**TASK OBJECTIVE:** Retype everything from the line containing "Viewport: 757px width, 614px height." down to the line containing "click(x=36, y=25)", both of those lines included, with no changes.

--- START TASK DATA ---

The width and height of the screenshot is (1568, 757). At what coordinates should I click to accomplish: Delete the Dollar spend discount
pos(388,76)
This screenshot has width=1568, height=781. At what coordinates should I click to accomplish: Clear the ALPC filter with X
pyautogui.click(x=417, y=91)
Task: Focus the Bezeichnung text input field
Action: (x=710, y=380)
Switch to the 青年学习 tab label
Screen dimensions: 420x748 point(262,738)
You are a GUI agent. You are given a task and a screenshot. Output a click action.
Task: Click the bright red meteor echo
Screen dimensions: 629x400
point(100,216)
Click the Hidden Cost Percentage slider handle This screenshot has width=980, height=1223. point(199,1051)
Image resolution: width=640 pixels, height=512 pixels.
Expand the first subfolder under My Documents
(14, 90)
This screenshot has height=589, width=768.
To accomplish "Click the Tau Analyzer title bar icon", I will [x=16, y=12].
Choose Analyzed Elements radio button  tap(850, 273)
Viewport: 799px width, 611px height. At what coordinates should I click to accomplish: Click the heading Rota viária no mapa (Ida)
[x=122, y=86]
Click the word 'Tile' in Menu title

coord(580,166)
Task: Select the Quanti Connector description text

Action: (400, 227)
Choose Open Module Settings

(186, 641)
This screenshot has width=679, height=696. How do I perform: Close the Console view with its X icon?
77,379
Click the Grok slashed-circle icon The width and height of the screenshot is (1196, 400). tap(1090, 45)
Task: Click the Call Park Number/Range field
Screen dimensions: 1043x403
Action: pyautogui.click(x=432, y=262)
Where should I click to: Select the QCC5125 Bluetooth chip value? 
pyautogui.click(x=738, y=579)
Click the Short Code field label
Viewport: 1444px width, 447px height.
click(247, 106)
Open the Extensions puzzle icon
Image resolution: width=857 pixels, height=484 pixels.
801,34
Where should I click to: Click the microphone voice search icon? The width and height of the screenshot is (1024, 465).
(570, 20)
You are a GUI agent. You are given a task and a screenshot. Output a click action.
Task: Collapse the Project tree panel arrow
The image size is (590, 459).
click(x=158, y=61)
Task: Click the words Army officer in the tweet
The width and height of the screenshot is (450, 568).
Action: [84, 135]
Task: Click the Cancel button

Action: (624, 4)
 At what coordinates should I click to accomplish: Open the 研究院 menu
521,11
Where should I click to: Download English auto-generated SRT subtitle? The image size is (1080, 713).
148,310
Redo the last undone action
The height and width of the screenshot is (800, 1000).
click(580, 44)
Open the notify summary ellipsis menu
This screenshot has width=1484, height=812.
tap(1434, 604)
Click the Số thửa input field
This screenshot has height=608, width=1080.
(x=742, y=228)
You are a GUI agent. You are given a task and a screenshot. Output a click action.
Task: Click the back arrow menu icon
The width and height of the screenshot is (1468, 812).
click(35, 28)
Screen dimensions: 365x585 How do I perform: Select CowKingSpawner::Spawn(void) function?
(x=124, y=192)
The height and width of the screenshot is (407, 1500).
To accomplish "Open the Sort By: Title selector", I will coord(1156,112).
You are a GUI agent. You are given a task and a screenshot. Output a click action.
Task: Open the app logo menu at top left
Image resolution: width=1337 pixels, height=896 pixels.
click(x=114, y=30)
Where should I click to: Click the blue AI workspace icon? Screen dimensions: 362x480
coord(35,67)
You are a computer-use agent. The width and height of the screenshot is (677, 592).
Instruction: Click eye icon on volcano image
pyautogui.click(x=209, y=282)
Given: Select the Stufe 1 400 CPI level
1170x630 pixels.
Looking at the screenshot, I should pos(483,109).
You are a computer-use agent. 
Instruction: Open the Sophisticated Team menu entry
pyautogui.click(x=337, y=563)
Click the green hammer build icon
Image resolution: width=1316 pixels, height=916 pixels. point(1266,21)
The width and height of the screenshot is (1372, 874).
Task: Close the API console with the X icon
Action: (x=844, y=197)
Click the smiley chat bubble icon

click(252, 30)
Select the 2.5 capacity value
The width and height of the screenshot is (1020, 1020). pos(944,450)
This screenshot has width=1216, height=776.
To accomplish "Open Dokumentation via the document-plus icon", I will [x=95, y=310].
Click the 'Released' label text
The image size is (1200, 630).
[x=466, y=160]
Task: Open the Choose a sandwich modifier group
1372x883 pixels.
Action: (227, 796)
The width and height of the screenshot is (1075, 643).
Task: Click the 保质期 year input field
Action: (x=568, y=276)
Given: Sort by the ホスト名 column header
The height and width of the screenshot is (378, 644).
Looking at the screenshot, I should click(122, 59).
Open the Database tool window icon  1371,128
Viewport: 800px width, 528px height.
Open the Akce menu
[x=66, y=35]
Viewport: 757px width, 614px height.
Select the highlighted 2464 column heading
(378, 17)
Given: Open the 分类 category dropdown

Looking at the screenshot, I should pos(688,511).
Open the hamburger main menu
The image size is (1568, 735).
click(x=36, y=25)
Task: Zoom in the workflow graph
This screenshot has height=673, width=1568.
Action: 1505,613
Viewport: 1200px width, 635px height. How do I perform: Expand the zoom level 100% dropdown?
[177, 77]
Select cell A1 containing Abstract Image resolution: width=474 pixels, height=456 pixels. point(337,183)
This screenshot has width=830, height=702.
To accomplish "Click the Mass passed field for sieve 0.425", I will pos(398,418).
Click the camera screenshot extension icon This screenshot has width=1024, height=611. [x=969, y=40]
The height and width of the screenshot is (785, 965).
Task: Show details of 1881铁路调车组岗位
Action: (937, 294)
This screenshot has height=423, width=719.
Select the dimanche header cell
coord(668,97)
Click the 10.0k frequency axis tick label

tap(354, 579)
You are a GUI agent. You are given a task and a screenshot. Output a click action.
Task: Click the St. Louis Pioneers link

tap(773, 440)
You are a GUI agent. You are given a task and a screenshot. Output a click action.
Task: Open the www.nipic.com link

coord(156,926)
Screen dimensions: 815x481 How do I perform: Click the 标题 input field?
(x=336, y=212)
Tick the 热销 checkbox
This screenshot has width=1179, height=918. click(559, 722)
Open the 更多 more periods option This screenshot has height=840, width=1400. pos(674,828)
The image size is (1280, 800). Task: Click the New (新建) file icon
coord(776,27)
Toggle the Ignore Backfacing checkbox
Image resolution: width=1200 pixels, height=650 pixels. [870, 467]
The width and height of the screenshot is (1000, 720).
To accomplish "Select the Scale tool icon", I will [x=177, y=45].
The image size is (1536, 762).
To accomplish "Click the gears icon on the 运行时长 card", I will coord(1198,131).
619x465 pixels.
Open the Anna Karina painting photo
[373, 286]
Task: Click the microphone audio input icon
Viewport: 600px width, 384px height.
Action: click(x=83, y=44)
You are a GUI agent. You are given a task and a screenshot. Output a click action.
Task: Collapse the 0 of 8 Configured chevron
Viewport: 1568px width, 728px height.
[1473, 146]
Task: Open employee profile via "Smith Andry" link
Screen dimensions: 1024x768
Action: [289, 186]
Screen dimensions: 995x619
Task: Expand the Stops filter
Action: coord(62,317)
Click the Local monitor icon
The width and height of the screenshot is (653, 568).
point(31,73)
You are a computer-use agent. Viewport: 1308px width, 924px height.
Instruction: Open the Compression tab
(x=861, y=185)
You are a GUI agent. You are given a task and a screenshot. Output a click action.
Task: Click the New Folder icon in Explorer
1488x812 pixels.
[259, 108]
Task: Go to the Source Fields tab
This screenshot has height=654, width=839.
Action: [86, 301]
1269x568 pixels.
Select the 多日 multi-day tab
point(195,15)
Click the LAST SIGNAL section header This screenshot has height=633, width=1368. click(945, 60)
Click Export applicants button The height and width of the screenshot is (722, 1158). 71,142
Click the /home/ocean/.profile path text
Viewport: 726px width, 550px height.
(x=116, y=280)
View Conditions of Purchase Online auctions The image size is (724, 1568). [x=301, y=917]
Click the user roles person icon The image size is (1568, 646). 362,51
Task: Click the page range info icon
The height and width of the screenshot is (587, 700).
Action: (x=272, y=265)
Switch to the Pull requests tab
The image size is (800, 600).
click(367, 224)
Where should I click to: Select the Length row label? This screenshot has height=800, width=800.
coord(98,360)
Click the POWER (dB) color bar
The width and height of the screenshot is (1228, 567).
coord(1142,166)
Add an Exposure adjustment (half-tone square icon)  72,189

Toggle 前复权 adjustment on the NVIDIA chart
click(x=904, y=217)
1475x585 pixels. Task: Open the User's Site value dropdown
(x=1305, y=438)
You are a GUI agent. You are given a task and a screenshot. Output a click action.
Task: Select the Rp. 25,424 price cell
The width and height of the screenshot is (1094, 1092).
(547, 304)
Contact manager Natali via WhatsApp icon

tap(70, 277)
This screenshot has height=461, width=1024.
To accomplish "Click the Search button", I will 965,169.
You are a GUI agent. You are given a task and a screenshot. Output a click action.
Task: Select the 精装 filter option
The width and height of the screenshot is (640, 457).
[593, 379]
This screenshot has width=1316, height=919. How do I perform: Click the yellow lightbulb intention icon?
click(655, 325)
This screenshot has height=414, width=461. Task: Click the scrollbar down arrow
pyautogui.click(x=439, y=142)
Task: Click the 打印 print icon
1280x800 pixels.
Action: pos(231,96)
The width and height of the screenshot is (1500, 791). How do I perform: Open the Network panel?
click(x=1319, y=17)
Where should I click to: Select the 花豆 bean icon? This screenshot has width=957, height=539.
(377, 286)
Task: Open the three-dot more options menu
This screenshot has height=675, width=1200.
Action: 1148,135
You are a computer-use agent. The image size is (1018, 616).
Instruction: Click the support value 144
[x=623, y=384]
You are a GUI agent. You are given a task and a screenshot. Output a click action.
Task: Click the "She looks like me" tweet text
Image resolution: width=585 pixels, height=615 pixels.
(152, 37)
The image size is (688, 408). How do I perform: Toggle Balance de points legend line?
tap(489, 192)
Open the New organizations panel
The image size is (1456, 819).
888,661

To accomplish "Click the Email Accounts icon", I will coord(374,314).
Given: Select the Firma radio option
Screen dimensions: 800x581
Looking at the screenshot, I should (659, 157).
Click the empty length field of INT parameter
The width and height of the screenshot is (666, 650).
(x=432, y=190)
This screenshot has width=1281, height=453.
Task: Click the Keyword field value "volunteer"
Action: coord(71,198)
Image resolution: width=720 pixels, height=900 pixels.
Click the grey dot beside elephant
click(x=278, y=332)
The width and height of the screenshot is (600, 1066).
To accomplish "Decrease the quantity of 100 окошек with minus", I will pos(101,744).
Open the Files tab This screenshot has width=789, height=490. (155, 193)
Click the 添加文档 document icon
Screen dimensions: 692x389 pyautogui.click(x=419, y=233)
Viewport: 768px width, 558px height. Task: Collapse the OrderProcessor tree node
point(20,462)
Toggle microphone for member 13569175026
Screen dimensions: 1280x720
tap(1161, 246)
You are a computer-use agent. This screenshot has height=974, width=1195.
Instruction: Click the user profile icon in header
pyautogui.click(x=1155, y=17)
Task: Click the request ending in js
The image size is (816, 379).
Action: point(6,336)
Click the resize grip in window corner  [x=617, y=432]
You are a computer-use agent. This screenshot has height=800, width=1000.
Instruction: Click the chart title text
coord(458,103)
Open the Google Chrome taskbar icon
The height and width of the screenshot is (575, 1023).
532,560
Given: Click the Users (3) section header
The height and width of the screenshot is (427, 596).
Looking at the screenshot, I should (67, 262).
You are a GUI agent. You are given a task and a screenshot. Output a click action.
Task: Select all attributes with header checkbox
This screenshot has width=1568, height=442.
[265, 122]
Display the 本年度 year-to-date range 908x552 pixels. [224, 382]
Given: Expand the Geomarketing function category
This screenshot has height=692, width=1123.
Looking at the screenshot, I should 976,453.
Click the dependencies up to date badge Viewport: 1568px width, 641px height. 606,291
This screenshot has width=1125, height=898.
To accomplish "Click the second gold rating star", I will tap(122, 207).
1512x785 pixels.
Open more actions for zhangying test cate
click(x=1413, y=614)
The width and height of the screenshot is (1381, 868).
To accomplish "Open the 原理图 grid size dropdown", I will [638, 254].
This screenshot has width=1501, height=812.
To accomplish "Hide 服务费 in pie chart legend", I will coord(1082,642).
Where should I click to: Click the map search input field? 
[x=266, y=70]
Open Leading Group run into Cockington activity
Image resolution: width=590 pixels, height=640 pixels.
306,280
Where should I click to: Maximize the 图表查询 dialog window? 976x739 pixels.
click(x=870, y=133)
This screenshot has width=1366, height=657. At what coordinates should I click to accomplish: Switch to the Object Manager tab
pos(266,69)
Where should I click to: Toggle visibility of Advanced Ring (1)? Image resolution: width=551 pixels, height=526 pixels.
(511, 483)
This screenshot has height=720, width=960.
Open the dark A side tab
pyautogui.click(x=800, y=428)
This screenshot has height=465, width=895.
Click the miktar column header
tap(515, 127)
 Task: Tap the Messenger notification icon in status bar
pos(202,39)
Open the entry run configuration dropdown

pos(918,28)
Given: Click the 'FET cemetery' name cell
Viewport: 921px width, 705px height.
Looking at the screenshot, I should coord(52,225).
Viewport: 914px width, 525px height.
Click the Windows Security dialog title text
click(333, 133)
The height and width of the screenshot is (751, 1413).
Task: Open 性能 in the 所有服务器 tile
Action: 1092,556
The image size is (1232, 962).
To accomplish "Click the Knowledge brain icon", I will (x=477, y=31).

--- END TASK DATA ---

**TASK SOLUTION:**
Viewport: 757px width, 614px height.
Select the highlighted 2464 column heading
(378, 17)
Given: Open the 分类 category dropdown

Looking at the screenshot, I should pos(688,511).
Open the hamburger main menu
The image size is (1568, 735).
click(x=36, y=25)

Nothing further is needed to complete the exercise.